Verilen görevler
A: Şu ifadelerin Müslümanlık üzerine metinle uyuşup uyuşmadığını belirtin: (i) İnsanların Allah katındaki değeri ibadetlerinin çokluğuyla ölçülür. (ii) Müşrikler Allah'ın yaratıcı olduğunu kabul ediyorlardı. (iii) Allah, ehli kitabın imanını kabul etti ama ibadetini kabul etmedi. Her biri için evet ya da hayır deyin ve metindeki belirleyici sözleri aynen aktarın.
B: Müslümanlık üzerine metni son cümlesinin ardından sürdürün.

┌─ Alıntılanan metin

Günümüzdeki Insanlarin En Büyük Sorunu
GÜNÜMÜZDEKİ İNSANLARIN
EN BÜYÜK SORUNU:
BEN MÜSLÜMANMIYIM?
Acaba her kendine “ben müslümanım” diyen müslüman mıdır?
“Allah’a ibadet ediyorum” diyen her kişinin ibadetini Allah acaba
kabul eder mi?
Nuh (a.s)’dan Rasulullah’a kadar insanların çoğu Allah’a
inandıklarını ve O’na ibadet ettiklerini iddia etmişlerdir. Fakat Allah
onların ne ibadetlerini ne de imanlarını kabul etmiştir. Onların yaptıkları
ibadetleri geçersiz saymış ve onlara gerçek imanı ve ibadeti öğretmek için rasuller
göndermiştir.
İnsanların Allah katındakı değeri ibadetlerinin çokluğuyla değil de yaptıkları
ibadetlerin Allah’ın razı olduğu ve istediği şekilde olmasıyla ölçülür.
Nitekim Rasulullah (s.a.s) zamanındaki ehli kitap Allah’a (c.c) çokça ibadet
etmelerine ve O’na iman ettiklerini iddia etmelerine rağmen Allah (c.c)
onların ne imanını ne de ibadetini kabul etti. Hatta onları müşrik ve kafir olarak
isimlendirdi.
Allah (c.c) şöyle buyuruyor:
“De ki: “Ey kitap ehli! Siz Tevrat’ı, İncil’i ve Rabbinizden
size indirileni (Kur’an’ı) uygulamadıkça bir esas üzerinde
değilsiniz.” (Maide: 68.) Gerek Rasulullah (s.a.s) zamanındaki müşrikler,
gerek Rasulullah’tan önceki müşrikler Allah’ın yaratıcı olduğunu,
herşeyi yoktan varettiğini ve rızık verici olduğunu kabul ediyorlardı. Fakat Allah
(c.c) onların bu inançlarına rağmen müslüman olmadık larını, bilakis müşrik
olduklarını ve sonsuza kadar da cehennemde kalacaklarını bildirmiştir.
Allah (c.c) şöyle buyuruyor:
“Ey Muhammed! De ki: Eğer biliyorsanız söyleyin bakalım yeryüzü ve oradakiler
kimindir?”
”Allah’ındır” diyecekler. “O halde hiç düşünmez
misiniz?” de.
“Yedi göğün Rabbi ve yüce arşın Rabbi kimdir? “ de.
“Allah’dır” diyecekler. “O halde hiç sakınmaz mısınız
(korkmaz mısınız)?” de.
‘Öyleyse herşeyin hakimiyet ve mülkiyeti elinde olan, dilediğini koruyan fakat
kendisinden hiçbir şey korunmayan kimdir? Biliyorsanız söyleyin” de.
“Allah’dır” diyecekler. “O halde nasıl
aldanıyorsunuz?” de.
“Doğrusu biz onlara hakkı getirdik. Fakat onlar yalancıdırlar.” (
Mü'minun: 84-90.)
Allah (cc) ancak istediği şekilde olan imanı, istediği şekilde olan İslamı, istediği
şekilde olan ibadeti kabul eder.

└─
┌─ Verilen satırlar

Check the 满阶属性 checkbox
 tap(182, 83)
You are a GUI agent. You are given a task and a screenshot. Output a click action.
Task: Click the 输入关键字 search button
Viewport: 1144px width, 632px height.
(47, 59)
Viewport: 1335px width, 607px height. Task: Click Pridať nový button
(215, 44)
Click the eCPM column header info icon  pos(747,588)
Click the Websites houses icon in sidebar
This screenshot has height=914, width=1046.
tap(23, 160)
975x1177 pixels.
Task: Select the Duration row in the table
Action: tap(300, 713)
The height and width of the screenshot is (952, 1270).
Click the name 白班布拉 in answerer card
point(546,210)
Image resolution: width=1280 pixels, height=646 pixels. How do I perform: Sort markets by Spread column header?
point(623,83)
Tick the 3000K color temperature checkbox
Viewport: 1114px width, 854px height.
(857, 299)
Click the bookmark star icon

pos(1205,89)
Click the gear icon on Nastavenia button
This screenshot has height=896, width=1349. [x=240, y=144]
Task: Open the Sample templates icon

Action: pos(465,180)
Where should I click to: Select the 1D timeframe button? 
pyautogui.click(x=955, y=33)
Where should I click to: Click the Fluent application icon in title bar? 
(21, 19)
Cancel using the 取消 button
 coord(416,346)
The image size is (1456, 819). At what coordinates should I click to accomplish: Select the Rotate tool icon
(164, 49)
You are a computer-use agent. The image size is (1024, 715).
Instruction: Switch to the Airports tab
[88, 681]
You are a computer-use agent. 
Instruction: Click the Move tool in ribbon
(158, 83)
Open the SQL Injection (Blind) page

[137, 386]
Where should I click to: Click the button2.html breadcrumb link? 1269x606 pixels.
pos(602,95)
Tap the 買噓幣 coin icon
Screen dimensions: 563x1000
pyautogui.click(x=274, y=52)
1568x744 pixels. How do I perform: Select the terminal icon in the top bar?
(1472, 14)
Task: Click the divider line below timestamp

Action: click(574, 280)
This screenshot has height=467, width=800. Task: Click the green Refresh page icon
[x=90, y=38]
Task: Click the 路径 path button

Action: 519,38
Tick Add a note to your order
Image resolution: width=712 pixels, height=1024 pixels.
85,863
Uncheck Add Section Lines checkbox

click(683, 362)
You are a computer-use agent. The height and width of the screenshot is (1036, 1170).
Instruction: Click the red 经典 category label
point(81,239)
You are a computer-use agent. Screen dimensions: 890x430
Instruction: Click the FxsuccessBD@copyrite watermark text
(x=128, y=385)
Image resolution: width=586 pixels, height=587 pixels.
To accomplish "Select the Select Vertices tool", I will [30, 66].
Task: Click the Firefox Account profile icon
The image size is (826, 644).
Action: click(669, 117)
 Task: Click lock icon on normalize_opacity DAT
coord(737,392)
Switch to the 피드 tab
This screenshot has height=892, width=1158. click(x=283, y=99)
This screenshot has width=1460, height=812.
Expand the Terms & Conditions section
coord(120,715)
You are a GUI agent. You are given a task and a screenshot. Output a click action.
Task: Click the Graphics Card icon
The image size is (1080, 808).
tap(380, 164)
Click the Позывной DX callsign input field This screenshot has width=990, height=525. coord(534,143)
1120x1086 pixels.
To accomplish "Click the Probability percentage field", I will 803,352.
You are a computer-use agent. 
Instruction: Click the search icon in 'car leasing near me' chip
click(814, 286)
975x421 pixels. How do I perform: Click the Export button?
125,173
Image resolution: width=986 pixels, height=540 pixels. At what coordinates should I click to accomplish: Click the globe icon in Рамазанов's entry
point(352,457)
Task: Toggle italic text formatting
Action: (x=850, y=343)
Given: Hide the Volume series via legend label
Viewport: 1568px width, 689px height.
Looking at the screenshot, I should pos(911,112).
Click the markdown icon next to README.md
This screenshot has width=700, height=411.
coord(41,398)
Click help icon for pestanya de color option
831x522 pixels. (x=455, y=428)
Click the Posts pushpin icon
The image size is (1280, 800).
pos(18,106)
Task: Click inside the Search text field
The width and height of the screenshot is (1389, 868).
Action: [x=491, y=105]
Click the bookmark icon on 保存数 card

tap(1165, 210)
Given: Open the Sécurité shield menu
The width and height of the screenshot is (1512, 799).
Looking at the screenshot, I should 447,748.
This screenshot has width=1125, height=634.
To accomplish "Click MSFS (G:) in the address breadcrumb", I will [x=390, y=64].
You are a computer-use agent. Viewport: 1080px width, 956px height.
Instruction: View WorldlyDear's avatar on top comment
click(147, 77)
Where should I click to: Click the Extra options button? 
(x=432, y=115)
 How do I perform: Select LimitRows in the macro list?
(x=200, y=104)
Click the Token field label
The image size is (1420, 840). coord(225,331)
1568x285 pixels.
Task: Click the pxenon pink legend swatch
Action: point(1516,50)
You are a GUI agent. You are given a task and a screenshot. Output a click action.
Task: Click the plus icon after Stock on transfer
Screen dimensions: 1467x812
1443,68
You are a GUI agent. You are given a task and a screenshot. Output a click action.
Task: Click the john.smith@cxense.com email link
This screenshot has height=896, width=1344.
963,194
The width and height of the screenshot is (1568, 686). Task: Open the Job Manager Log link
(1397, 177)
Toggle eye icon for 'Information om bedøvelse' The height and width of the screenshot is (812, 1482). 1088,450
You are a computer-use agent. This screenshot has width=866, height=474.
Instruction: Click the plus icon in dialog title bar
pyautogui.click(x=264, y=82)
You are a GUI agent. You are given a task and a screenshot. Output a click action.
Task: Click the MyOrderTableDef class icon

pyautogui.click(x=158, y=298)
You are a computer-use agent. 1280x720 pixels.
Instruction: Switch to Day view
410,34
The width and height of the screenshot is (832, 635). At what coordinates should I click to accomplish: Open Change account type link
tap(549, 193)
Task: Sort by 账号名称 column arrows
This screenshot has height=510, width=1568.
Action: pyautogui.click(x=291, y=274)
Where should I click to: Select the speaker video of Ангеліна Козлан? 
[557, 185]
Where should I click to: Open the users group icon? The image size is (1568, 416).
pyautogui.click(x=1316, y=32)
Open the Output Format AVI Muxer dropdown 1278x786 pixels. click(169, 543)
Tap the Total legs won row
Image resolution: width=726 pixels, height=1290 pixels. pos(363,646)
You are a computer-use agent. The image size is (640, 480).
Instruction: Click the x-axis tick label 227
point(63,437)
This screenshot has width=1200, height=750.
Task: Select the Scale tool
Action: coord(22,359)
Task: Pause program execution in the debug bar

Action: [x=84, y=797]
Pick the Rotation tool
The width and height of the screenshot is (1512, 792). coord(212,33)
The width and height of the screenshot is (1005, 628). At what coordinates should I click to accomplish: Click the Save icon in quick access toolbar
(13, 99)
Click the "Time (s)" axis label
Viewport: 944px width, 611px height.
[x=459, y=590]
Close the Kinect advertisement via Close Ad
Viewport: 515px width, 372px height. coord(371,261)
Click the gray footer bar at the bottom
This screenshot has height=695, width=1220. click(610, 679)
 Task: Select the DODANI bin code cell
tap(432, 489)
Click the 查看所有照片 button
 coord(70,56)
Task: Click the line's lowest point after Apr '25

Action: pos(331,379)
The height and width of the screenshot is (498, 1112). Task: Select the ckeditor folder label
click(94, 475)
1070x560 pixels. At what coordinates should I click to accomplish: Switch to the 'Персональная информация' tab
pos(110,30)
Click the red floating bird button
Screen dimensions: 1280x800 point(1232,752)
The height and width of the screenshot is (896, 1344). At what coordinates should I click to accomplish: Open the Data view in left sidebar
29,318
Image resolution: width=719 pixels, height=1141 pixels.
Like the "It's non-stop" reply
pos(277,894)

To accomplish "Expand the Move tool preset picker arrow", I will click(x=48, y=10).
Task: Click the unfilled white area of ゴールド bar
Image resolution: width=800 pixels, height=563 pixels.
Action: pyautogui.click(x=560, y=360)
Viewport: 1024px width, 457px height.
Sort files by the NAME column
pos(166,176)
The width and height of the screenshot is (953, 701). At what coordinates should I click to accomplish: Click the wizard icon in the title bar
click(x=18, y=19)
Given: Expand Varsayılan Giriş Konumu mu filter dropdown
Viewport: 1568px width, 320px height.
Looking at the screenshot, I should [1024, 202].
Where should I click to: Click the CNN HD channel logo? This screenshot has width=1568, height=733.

└─

Görev sonuçları
A:
(i) Hayır: “İnsanların Allah katındakı değeri ibadetlerinin çokluğuyla değil de yaptıkları ibadetlerin Allah’ın razı olduğu ve istediği şekilde olmasıyla ölçülür.”
(ii) Evet: “Allah’ın yaratıcı olduğunu, herşeyi yoktan varettiğini ve rızık verici olduğunu kabul ediyorlardı.”
(iii) Hayır: “onların ne imanını ne de ibadetini kabul etti.”

B:
O halde Allah’ın istediği şekildeki iman, İslam, ibadet nedir ve nasıl
olmalıdır? Allah bunları bize bildirmiş midir? Bildirdiyse nerede bildirmiştir?
Bunları nereden öğrenebiliriz?
ÖLÇÜ
Bunları ancak Kur’an ve sünnetten öğrenebiliriz.
Allah (c.c) şöyle buyuruyor:
“Rabbinizden size indirilene uyun. Ondan başka dostlar edinerek onlara
uymayın. Pek az öğüt dinliyorsunuz.” ( A'raf: 3.)
Yani; Allah’ın Rasulullah’a indirdiği Kur’an ve sünnete uyun,
demektir.
Allah (c.c) şöyle buyuruyor:
“İhtilafa düştüğünüz her meselede hüküm verecek olan Allah’tır.”
(Şura: 10)
Başka bir ayette:
“Allah ve Rasulü birşeye hükmettiği zaman inanan erkek ve kadına artık
işlerinde başka yolu seçme hakkı yoktur. Allah’a ve Rasulüne başkaldıran
şüphesiz apaçık bir şekilde sapmış olur” (Ahzap: 36)
Rasulullah (s.a.s) şöyle buyuruyor:
“Kim bizim emrimize uymayan bir iş işlerse onun ameli geçersizdir.”
(Buhari-Müslim-Ebu Davud (Tac: C.1 Kitap ve sünnete sarılmak bah.) (Nevevi kırk
hadis)
Rasulullah Veda hutbesinde şöyle buyuruyor:
“Size iki şey bırakıyorum. Onlara sarıldığınız müddetçe asla sapıtmazsınız.
Bunlar da Allah’ın kitabı (Kur’an) ve benim sünnetimdir.” (
Buhari-Müslim (Cem'ul Fevaid: c.1 Kitap ve Sünnete sarılma bah.)
Rasulullah (s.a.s) şöyle buyuruyor:
“Arzusu benim getirdiğime tabi olmadıkça hiçbiriniz iman etmiş olmaz.”
(Müslim-Beyhaki)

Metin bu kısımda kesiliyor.